I think these teams can start working with some good isolation and we will
pretty much have all main issues in this list knocked out.  Some things like
the better use of Maven and logging are horizontal aspects that we can all
manage as we deal with our individual issues.

I am going to start working in the new triplesec area just moving some basic
packages (libs) and doing the package renaming with a clean maven setup.
We can work out of the following SVN base:

I guess the next step is to look into some plan of attack for all this.  I will
try to formulate something we can discuss in another email a few days

How does this breakdown in labor sound so far?  Comments? Suggestions?

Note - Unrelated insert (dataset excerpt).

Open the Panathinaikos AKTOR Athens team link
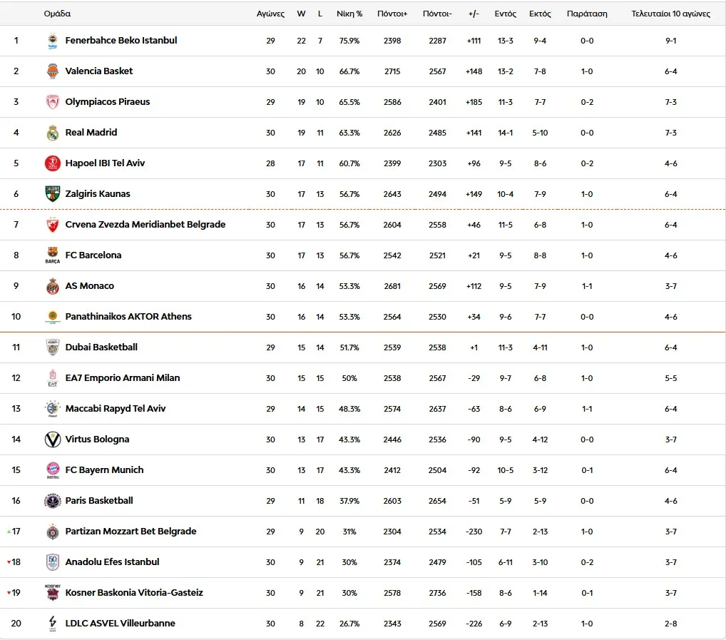This screenshot has width=726, height=640. [x=128, y=317]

On 7/3/07, Pierre-Arnaud Marcelot <> wrote:
I'm also interested in.

I'll be happy to give you a hand.


On 7/3/07, Alex Karasulu <> wrote:
Hi all,

For the past couple days I've been looking at migrating Triplesec packages and just
cleaning up the project as a whole since it is pretty much a prototype as it stands
right now.  There are a few things in Triplesec that I have problems with:

(0) bring all NOTICE and LICENSE files up to date with review
(1) It package names are not based
(2) It uses ApacheDS 1.0.3 and I would like to start using 1.5.x
(3) It has Jetty integration which I would like to move into ApacheDS and inherit
(4) The schema is a mess and needs to be cleaned up as well as massaged to not use
     safehaus prefixes.
(5) server.xml file handling to reconfigure the server is a mess with dom4j based loading
     and rewriting so DIT based configuration can significantly clean up this mess
(6) junit extensions for integration testing is causing issues on windows and failing
     even on linux due to some maven peculiarities with classloaders
(7) very poor logging
(8) lack of HOTP parameterization per account
(9) I would like to remove the interceptor used for referential integrity and replace it
     with triggers and stored procedures
(10) I want the maven build to work using all the tricks we learned to stop maven
      from changing under our feet with snapshotted plugins
(11) rework the installers to use Chris' work with Tanuki and the various installers

Right now I would like to build flexibility into the schema and the format to support
multiple realms.  Also I would like to consider flexibility to support JACC however
it's not the primary aim for now and can be ignored for this quick rewrite.

After assessing where we are and what we have to do a rewrite may take less effort
than wrestling with all the problems we have.  Also note that some key libraries need
not be completely rewritten.

I have the month of July only to do this if I do set out to do it.  I also need some help
but this rewrite gives a bunch of us (especially the new comers) a chance to get up
to speed with Triplesec. 

So now I have a few questions for the community:

(1) Should we do this rewrite which will take a couple weeks off our schedule but
     may give significant advantages in the future?
(2) Who is interested in tackling this with me?

If we have enough people and agreement then we can just jump in and get started.